_Assigned task:_
From the data underneath, reproduce exactly the stretch that begins at the line with "Linkedin (459, 2379)" and ends after the line with "Reseñas (222, 2374)".

_Records shown:_
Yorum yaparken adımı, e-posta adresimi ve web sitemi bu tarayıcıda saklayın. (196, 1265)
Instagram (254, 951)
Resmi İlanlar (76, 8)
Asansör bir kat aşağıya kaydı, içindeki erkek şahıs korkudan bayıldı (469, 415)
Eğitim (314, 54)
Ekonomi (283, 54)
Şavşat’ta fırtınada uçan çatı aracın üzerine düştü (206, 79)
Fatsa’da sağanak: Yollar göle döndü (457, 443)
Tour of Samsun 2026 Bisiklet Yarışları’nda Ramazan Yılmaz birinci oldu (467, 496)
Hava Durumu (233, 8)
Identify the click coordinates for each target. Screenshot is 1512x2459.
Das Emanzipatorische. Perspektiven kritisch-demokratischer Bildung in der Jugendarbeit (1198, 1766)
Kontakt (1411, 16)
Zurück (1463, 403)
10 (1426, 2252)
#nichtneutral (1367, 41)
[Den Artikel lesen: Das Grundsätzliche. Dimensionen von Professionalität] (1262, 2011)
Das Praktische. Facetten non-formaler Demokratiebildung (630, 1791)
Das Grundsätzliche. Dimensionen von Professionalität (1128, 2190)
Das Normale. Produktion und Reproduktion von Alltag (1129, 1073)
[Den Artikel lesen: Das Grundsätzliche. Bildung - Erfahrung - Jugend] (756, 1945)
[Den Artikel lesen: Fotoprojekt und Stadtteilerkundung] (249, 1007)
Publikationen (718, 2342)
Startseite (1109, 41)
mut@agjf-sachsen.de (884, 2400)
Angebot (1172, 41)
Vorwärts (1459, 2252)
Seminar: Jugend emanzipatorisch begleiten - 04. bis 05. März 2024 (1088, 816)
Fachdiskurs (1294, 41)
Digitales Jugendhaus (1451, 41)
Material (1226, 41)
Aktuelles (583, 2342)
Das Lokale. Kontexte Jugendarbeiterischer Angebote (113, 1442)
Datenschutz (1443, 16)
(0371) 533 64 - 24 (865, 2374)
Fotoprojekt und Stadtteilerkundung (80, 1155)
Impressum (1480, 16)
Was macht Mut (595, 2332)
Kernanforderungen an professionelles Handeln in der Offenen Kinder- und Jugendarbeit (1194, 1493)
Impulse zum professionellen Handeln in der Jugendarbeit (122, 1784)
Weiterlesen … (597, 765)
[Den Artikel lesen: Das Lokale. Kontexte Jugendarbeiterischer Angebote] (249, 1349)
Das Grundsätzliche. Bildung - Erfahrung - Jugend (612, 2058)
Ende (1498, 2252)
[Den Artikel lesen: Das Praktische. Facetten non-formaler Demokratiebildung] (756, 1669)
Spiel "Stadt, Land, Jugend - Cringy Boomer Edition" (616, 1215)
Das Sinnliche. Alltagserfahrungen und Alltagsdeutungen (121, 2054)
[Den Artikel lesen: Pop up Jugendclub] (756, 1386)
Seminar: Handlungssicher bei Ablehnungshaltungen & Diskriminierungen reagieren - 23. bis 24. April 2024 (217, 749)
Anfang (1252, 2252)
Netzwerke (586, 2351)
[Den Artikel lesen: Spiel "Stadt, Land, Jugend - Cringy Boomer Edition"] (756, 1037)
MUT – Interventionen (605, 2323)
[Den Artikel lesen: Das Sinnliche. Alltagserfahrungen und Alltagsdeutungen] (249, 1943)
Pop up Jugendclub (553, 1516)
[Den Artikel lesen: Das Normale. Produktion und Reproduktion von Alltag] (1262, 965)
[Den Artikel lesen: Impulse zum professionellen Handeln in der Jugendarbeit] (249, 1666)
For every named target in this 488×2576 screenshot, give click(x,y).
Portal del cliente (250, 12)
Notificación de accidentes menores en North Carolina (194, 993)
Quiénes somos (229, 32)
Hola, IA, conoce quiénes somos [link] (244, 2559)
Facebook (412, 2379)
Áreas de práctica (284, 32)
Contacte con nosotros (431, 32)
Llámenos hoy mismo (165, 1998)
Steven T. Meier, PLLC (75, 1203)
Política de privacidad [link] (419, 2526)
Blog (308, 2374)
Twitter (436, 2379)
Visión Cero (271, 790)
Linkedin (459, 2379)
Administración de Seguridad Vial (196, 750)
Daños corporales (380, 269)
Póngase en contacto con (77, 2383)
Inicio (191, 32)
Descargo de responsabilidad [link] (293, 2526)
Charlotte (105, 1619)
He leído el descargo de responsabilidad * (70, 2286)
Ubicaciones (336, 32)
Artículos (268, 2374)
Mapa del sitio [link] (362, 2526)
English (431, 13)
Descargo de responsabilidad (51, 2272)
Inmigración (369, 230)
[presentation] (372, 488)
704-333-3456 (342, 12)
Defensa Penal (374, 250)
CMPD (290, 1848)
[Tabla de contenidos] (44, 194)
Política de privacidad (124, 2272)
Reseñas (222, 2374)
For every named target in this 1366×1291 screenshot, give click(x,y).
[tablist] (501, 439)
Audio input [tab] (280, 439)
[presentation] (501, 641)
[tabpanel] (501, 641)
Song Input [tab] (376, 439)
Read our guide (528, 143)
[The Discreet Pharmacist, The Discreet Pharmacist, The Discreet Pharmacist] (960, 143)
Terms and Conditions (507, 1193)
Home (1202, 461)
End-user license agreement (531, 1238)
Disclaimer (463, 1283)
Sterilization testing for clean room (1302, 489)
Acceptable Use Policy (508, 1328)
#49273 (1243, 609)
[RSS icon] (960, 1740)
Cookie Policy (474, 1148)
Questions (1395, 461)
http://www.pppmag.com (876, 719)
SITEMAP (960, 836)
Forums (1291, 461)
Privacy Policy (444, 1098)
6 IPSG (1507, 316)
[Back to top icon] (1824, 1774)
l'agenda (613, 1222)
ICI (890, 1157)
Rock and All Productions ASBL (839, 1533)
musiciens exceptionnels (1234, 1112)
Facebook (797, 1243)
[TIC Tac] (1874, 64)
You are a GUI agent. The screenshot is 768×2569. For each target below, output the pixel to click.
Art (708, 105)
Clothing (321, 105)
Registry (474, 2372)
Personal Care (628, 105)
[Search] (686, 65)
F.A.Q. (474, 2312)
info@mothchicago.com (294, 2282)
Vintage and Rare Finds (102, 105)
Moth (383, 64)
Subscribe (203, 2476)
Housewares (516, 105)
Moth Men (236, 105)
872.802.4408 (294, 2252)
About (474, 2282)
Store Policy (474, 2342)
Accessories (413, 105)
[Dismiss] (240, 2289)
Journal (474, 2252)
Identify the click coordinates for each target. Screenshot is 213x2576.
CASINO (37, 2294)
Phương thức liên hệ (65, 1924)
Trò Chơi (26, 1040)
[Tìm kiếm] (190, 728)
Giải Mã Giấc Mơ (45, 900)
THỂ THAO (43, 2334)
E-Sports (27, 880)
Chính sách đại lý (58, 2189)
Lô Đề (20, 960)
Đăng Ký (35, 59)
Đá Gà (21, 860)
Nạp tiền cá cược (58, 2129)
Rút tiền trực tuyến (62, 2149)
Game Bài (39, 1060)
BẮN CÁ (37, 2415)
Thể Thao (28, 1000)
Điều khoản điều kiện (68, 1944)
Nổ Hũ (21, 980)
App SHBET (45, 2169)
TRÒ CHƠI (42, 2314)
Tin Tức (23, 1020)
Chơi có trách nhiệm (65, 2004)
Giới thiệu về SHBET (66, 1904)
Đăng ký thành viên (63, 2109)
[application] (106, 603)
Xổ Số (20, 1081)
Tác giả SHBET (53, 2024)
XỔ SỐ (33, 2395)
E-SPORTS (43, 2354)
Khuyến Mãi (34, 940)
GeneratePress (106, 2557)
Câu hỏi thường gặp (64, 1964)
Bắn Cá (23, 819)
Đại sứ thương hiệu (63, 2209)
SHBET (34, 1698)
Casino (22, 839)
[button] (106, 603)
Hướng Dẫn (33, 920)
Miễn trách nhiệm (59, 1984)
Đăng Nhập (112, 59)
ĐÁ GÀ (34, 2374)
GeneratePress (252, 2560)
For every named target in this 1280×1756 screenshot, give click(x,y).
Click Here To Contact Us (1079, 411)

_Solution below:_
Linkedin (459, 2379)
Administración de Seguridad Vial (196, 750)
Daños corporales (380, 269)
Póngase en contacto con (77, 2383)
Inicio (191, 32)
Descargo de responsabilidad [link] (293, 2526)
Charlotte (105, 1619)
He leído el descargo de responsabilidad * (70, 2286)
Ubicaciones (336, 32)
Artículos (268, 2374)
Mapa del sitio [link] (362, 2526)
English (431, 13)
Descargo de responsabilidad (51, 2272)
Inmigración (369, 230)
[presentation] (372, 488)
704-333-3456 (342, 12)
Defensa Penal (374, 250)
CMPD (290, 1848)
[Tabla de contenidos] (44, 194)
Política de privacidad (124, 2272)
Reseñas (222, 2374)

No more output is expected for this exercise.